Launched today, Tuesday 5 April 2022, the report of The Lancet Global Health Commission on Financing Primary Health Care urges countries to invest more and invest better in primary health care (PHC) by designing their health financing arrangements in ways that place people at the centre and focus on addressing inequities first.
Health financing arrangements provide the fuel for PHC as the engine for achieving good health and Universal Health Coverage (UHC). These arrangements need to be right to drive effective, efficient, and equitable PHC service delivery.
In many low- and middle-income countries, PHC does not meet the needs of the people it serves, who should be at the centre. Current levels of government spending on PHC are insufficient and a considerable share of financing comes from out-of-pocket payments, exposing households to financial risk or pushing them deeper into poverty.

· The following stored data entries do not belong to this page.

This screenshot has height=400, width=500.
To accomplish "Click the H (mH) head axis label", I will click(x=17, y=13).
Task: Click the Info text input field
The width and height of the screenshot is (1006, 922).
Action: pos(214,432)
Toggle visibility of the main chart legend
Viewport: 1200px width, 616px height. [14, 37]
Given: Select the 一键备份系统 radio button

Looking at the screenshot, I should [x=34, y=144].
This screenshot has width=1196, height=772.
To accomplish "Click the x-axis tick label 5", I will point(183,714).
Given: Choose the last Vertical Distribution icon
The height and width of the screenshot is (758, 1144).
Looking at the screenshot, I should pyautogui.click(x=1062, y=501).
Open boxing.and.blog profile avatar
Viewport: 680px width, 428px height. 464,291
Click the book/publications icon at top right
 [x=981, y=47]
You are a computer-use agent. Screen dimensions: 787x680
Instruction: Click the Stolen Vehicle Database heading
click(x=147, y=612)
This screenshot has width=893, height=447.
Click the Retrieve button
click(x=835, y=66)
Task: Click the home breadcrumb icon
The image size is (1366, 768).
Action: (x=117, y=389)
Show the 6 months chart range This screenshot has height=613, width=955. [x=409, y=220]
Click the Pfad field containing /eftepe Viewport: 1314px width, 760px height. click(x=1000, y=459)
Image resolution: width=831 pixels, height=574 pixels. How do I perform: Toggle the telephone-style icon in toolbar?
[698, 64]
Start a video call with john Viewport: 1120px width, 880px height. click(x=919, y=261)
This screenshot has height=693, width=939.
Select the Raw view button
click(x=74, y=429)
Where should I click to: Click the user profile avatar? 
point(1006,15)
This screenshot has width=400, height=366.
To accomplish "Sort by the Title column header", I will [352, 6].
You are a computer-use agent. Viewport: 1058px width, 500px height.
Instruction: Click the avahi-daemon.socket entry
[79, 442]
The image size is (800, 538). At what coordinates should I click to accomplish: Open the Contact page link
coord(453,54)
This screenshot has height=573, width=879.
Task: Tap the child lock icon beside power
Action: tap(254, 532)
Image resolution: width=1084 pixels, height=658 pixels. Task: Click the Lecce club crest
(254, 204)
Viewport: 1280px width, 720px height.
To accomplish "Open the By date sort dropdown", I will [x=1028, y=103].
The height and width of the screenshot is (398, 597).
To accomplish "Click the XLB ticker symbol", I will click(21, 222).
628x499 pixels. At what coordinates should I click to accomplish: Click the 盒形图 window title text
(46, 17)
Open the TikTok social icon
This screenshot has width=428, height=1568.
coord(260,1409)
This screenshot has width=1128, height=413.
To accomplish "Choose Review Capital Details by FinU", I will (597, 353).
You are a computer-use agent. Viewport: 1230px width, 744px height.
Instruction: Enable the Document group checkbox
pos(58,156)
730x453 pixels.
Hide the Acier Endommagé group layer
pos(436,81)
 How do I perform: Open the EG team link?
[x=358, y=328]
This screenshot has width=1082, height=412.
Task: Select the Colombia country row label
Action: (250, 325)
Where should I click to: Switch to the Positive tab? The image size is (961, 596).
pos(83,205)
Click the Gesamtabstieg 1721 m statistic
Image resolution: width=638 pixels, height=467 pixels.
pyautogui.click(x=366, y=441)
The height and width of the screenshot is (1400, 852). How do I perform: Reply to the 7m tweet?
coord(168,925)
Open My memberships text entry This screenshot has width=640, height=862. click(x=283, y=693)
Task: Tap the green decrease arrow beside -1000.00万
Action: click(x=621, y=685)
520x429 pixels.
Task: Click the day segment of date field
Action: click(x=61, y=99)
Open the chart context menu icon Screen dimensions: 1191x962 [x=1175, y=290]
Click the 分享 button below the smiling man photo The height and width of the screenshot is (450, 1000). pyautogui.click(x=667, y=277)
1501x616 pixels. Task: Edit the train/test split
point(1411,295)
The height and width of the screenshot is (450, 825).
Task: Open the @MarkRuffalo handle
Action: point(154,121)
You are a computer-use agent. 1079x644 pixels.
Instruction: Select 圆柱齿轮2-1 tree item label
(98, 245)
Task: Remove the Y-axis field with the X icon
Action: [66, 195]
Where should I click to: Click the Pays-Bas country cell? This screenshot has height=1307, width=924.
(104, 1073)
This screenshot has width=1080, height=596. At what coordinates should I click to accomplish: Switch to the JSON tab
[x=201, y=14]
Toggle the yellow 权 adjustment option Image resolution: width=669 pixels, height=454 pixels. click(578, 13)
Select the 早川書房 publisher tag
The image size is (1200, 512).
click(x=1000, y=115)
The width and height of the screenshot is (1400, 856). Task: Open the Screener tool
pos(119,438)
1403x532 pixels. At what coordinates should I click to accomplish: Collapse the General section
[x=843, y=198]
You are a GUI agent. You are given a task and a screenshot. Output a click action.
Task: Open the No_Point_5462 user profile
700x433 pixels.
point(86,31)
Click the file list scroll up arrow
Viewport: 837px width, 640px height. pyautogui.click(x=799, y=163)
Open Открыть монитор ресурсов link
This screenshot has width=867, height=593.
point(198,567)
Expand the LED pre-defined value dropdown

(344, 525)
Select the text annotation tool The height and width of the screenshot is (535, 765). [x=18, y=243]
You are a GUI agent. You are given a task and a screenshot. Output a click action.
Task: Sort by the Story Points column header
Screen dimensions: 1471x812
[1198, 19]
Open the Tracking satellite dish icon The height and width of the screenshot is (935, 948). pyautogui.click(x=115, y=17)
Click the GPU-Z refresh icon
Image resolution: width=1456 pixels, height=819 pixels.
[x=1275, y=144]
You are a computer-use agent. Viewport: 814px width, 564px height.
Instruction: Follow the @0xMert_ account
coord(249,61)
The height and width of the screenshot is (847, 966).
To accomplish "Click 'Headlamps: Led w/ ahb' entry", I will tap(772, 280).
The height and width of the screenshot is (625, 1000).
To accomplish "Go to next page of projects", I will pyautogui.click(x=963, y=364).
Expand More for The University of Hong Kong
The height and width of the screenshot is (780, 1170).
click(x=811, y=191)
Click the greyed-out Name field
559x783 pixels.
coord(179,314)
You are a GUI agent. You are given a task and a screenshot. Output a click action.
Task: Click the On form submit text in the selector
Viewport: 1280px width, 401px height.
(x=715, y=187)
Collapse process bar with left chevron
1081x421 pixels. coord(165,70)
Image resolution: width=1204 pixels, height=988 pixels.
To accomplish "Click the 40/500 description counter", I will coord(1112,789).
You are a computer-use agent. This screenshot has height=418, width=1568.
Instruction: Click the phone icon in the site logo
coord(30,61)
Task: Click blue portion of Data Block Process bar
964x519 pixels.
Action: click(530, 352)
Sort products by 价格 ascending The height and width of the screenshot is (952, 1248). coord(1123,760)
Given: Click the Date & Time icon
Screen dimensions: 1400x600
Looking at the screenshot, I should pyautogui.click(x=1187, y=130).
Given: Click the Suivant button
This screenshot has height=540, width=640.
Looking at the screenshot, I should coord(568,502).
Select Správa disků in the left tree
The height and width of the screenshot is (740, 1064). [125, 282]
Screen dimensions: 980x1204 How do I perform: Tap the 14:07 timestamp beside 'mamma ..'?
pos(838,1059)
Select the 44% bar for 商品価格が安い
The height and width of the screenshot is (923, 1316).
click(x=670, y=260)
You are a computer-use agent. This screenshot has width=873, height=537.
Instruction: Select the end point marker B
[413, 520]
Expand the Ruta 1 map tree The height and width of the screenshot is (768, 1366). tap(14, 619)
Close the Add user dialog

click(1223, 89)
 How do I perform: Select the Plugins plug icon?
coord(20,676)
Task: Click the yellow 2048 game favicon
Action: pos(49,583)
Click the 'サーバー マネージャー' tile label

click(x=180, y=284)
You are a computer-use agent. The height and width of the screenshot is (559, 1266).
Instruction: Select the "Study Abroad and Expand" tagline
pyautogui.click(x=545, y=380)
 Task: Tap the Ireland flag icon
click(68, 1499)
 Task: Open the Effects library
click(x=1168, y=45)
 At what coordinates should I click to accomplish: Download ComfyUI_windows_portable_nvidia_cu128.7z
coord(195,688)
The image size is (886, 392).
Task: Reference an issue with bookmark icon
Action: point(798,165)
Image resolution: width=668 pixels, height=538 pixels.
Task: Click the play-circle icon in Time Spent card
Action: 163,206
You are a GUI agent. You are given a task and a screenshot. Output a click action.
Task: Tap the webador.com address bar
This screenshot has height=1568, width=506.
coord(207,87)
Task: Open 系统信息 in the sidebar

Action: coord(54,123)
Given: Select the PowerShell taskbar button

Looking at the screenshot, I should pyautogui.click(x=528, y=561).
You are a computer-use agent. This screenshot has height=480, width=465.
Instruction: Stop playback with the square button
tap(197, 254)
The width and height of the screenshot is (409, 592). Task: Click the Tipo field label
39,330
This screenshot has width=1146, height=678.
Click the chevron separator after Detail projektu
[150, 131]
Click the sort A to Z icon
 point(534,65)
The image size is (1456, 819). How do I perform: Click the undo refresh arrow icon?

The Commission, comprised of 22 expert members, has identified the best evidence on ways to strengthen financing arrangements for PHC and sets out a new vision of how to place people at the centre of PHC financing.
The Commission sets out five key recommendations:
- Establish people-centred financing arrangements that have four key attributes:
- Public resources should provide the core of PHC funding.
- Pooled funds should cover PHC, enabling all people through cross-subsidisation to receive PHC free at the point of service use.
- The strategic use of available policy tools to allocate resources to PHC equitably, based on population needs and prioritising the poorest people, and to protect sufficient resources to reach frontline providers.
- Pay PHC providers through a blended mechanism, with capitation at its core, to allow adequate resources to flow to PHC in ways that are equitable; match resources to population health needs; create the right incentive environment to promote the full PHC spectrum of prevention, health promotion, and management and treatment; foster people-centeredness, continuity, and quality of PHC; and are flexible enough to support changes in service delivery models and approaches.
- Spending more and spending better on PHC requires a whole-of-government approach involving all ministries whose remit interacts with health and requires the support of civil society. Key actors and stakeholders should be involved in designing and implementing financing arrangements for PHC that are people-centred.
- Each country should plot out a strategic pathway towards people-centred financing for PHC that reflects the attributes outlined above, including investments in supporting basic health system functions. Technical strategies should be underpinned from the outset by analysis of the political economy.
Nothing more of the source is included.